Commercially available salad dressings are inevitably made with cheap oils. The ones found in packets at airport kiosks and take-out places are generally made with soybean oil, which is the cheapest most foul tasting food-grade oil in existence. Even those marked as “olive oil” vinaigrette inevitably have soybean oil as their base, with a touch of olive oil added since that’s what’s on the label. Occasionally you can find dressings made with canola oil, but those are very rare, and really not much of an improvement.

Sometimes, though, you want to have something besides a salad. Really, eating iceberg lettuce twice a day gets pretty monotonous. One week I found a great dinner option at a sit down place in the Nashville airport: a large baked potato with toppings of your choice. Oh, it was heaven to dig into that puppy-sized (yes, it was *huge*) potato, adding a bit of butter as I wanted. Washed down with a microbrew, it was the best on-the-road meal I’d had that week. Unfortunately, the next week I was in Nashville airport, the restaurant had re-done their menu and the big baked potato was completely gone.

Business travel doesn’t mean eating exclusively in airports, though. Business hotels aren’t much better, offering the same sort of industrial food, at even higher prices. I managed to get a pretty good dinner that one night I also made it to the gym: grilled salmon with sauteed veggies. Most nights, though, dinner choices were things that involved lots of melted cheese, white breads/rice/pasta/french fries, and factory farmed (meaning tasteless) meats and veggies.

To me the really sad thing is that most people seem to be OK with eating this way. I can only assume that this is considered “normal” food, which is why it is available everywhere. I guess I’m a picky food snob, even though I shudder to think this is the case. Why is that we must eat this way? Really, it’s terrible for us and the world around us.
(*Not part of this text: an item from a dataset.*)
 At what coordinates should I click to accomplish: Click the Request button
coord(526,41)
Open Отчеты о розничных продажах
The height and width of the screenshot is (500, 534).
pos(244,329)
Why can’t we just give it up?

I’ve been able to get home for the weekends, at least, but the remedy to all that tasteless food — home cooking — is a challenge when you have just a couple days to do laundry, spend time with friends and loved ones (including the pets, too!), and get some normal chores done. So I’ve been eating out more on the weekends, too. Thank goodness I have access to better food here in my home town, though, since I know where to get it.

Only one more week of travel left for now, and then I can get back to my “boring” life of cooking at home most nights and packing lunches for the office.

I found time to get the summer garden in yesterday, thanks to help from my new co-gardeners and friends Krista and Jeff. We went to the garden center and picked out all the usual starts (peppers, tomatoes, zucchini, broccoli) as well as some less traditional favorites like brussels sprouts. We came back to the house and got everything in the ground before dinner time, too. What a difference it makes to have helping hands!

Today I’m cleaning house and enjoying a day of domesticity. I do have one more thing to plant (strawberries), but I’m sure to find time before dark. For now, it’s back to mopping floors and hanging out clothes to dry on a sunny, breezy day.

It’s the simple comforts that make me happy: good food, good company, and clean, comfortable surroundings. That’s what I know about myself for sure.